**Task brief**
Can you quote the whole battle account below word for word, before the data?

**Extracted text**
----
Tyler thwarted the move by committing his reserve force, A Company, but he instructed A Company's commander to avoid becoming decisively engaged because the 173rd lacked enough helicopters to bring up reinforcements quickly. With their focus on overrunning B and C Companies, the VC apparently overlooked Company A's advance through the thick underbrush with A Company coming upon them as they rushed the American position, opened fire and stopped the assault. Regrouping, the VC turned on A Company, who had to fight off three attacks in quick succession while pulling back to the east. As Company A continued its fighting withdrawal, Tyler came up on the radio to warn Daniel against leading the VC to the battalion base. The order proved unnecessary, because the VC had abandoned the pursuit.

Although the fighting continued after the second massed attack, it reduced in intensity as the VC troops again attempted to disengage and withdraw, scattering into the jungle to throw off the trail of pursuing U.S forces. By late afternoon it seemed that contact had been broken, allowing Companies B and C to prepare a night defensive position and collect their dead and wounded in the center of the position. Although a few of the most seriously wounded were extracted by USAF helicopters using Stokes litters, the triple-canopy jungle prevented the majority from being evacuated until the morning of 9 November. During the fighting, Specialist Lawrence Joel, a medic, distinguished himself tending to his wounded comrades while under heavy fire. He was subsequently awarded the Medal of Honor.

Across the Dong Nai 1RAR engaged the VC Company 238 in the Battle of Gang Toi killing six VC and capturing five in an assault on an entrenched VC position on Hill 82, while losing two missing, whose remains were only recovered 42 years later.

On 9 November the 1/503rd continued its search of the area but found no VC. After that, with the VC clearly gone and American dead and wounded attended to, there seemed little reason to stay. General Williamson terminated the operation, and the brigade returned to base.
----
Data drawn from a collection:
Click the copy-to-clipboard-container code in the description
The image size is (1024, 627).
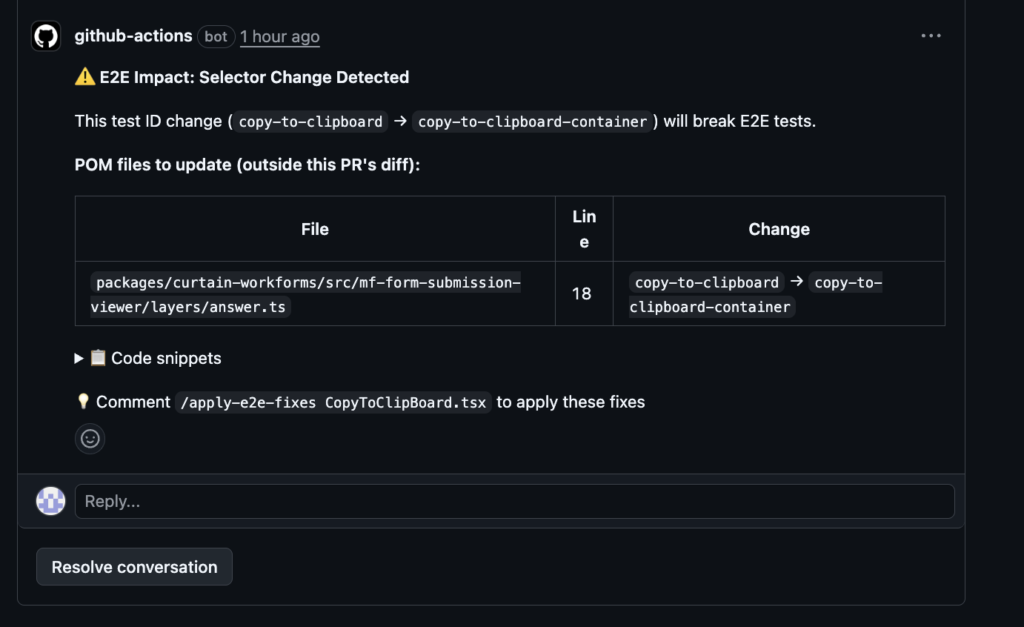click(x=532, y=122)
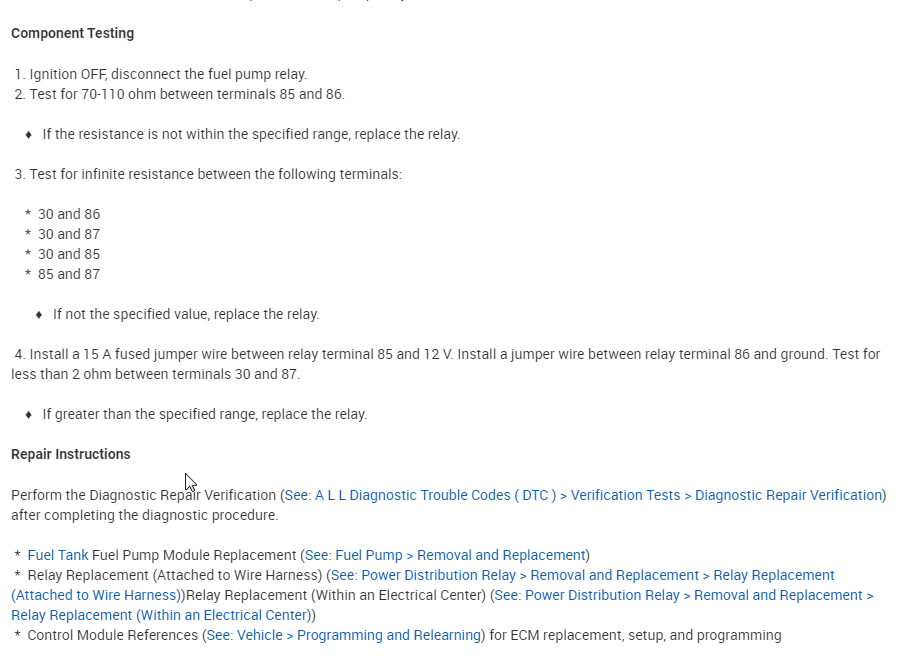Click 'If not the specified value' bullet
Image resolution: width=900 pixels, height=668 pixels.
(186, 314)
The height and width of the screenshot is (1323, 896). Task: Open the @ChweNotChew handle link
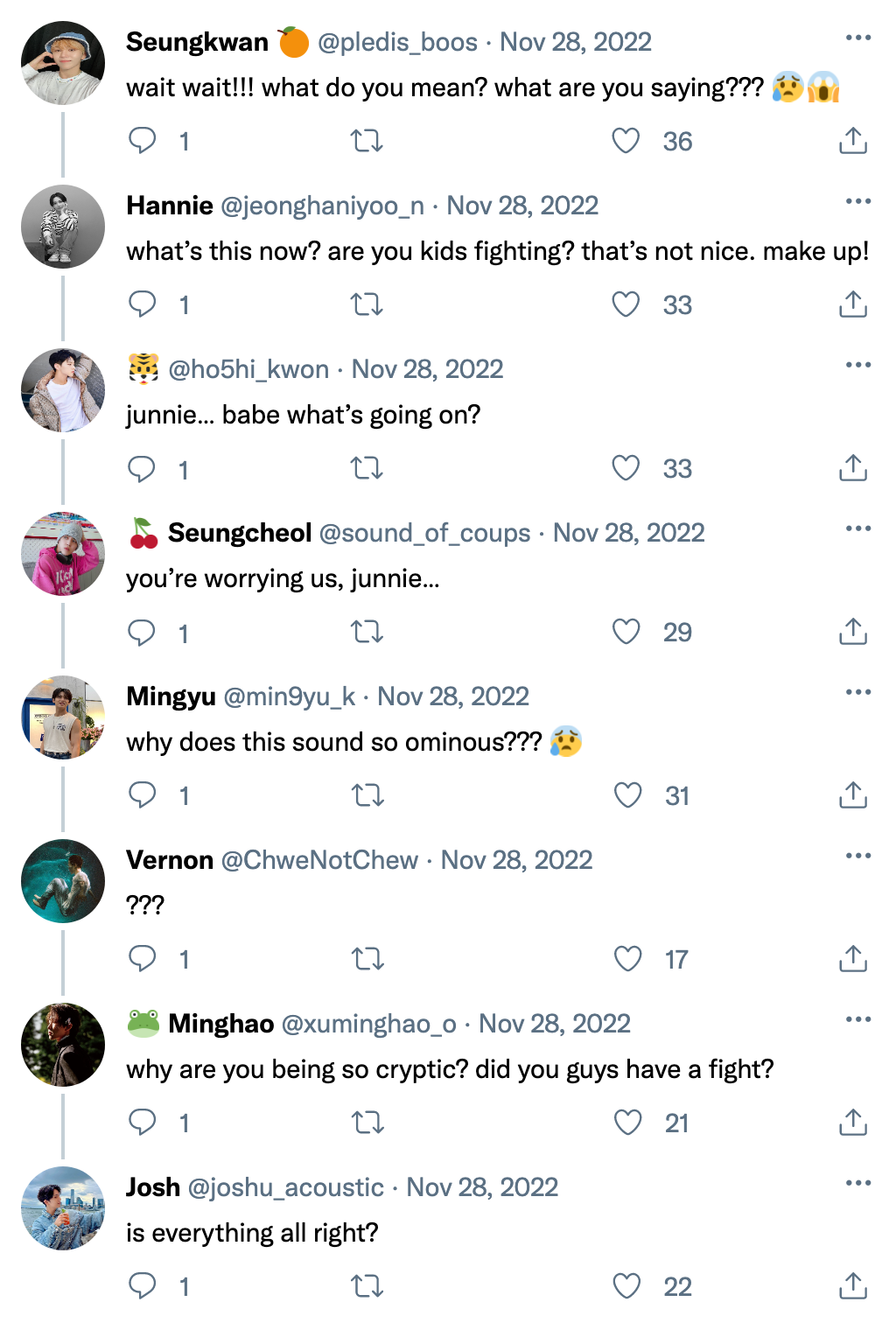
----
**Task output**
Tyler thwarted the move by committing his reserve force, A Company, but he instructed A Company's commander to avoid becoming decisively engaged because the 173rd lacked enough helicopters to bring up reinforcements quickly. With their focus on overrunning B and C Companies, the VC apparently overlooked Company A's advance through the thick underbrush with A Company coming upon them as they rushed the American position, opened fire and stopped the assault. Regrouping, the VC turned on A Company, who had to fight off three attacks in quick succession while pulling back to the east. As Company A continued its fighting withdrawal, Tyler came up on the radio to warn Daniel against leading the VC to the battalion base. The order proved unnecessary, because the VC had abandoned the pursuit.

Although the fighting continued after the second massed attack, it reduced in intensity as the VC troops again attempted to disengage and withdraw, scattering into the jungle to throw off the trail of pursuing U.S forces. By late afternoon it seemed that contact had been broken, allowing Companies B and C to prepare a night defensive position and collect their dead and wounded in the center of the position. Although a few of the most seriously wounded were extracted by USAF helicopters using Stokes litters, the triple-canopy jungle prevented the majority from being evacuated until the morning of 9 November. During the fighting, Specialist Lawrence Joel, a medic, distinguished himself tending to his wounded comrades while under heavy fire. He was subsequently awarded the Medal of Honor.

Across the Dong Nai 1RAR engaged the VC Company 238 in the Battle of Gang Toi killing six VC and capturing five in an assault on an entrenched VC position on Hill 82, while losing two missing, whose remains were only recovered 42 years later.

On 9 November the 1/503rd continued its search of the area but found no VC. After that, with the VC clearly gone and American dead and wounded attended to, there seemed little reason to stay. General Williamson terminated the operation, and the brigade returned to base.